Semantic Editing Increment Benefits Zero-Shot Composed Image Retrieval

Zhenyu Yang, Shengsheng Qian, Dizhan Xue, Jiahong Wu, Fan Yang, Weiming Dong, Changsheng Xu

[Code] [Paper]

ACM MM 2025

🎉 [ACM MM’2025] Poster

StreamingCoT: A Dataset for Temporal Dynamics and Multimodal Chain-of-Thought Reasoning in Streaming VideoQA

Yuhang Hu, Zhenyu Yang, Shihan Wang, Shengsheng Qian, Bin Wen, Fan Yang, Tingting Gao, Changsheng Xu

[Code] [Paper]

ICIG 2025

🏆 [ICIG’2025] Best Paper Award

Multi-View Captioning with Semantic Delta Re-Ranking for Zero-Shot Composed Video Retrieval

Zhixiang Ding, Lilong Liu, Zhenyu Yang, Shengsheng Qian

[Code] [Project] [Paper]

🎖 Honors and Awards

Best Paper Honorable Mention (5/791), SIGIR, 2024
Best Paper Award, ICIG, 2025
Spotlight Paper (~3.27%), ICLR, 2025
CIE-Tencent Doctoral Research Incentive Project / 混元学者 (中国电子学会-腾讯博士生科研激励计划), 2025
National Scholarship, Ministry of Education, China, 2024
Outstanding Graduate, Beijing, 2022
Outstanding Graduate, Beijing University of Posts and Telecommunications, 2022
First-Class Scholarship, Beijing University of Posts and Telecommunications, 2020/2021
First Prize in American Mathematical Contest in Modeling (MCM), Top 6.7% Globally, 2020

📖 Educations

2022.09 - 2027.06: Ph.D, State Key Laboratory of Multimodal Artificial Intelligence Systems, Institute of Automation, Chinese Academy of Sciences, Beijing.
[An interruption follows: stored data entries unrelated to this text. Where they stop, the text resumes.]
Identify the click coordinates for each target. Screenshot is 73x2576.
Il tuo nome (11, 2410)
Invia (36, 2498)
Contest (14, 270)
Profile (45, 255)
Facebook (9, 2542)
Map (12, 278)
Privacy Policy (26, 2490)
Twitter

Major: Computer Applied Technology.
2018.09 - 2022.06: Undergraduate, School of Computer Science (National Pilot Software Engineering School), Beijing University of Posts and Telecommunications, Beijing. Major: Intelligent Science and Technology.

🙋 Services

Conference Reviewer: CVPR 2026, ICLR 2026, AAAI 2026, NeurIPS 2025, ICCV 2025, ACML 2025, etc.
Journal Reviewer: IEEE Transactions on Image Processing (TIP), Transactions on Multimedia Computing Communications and Applications (TOMM), Neurocomputing, Pattern Recognition.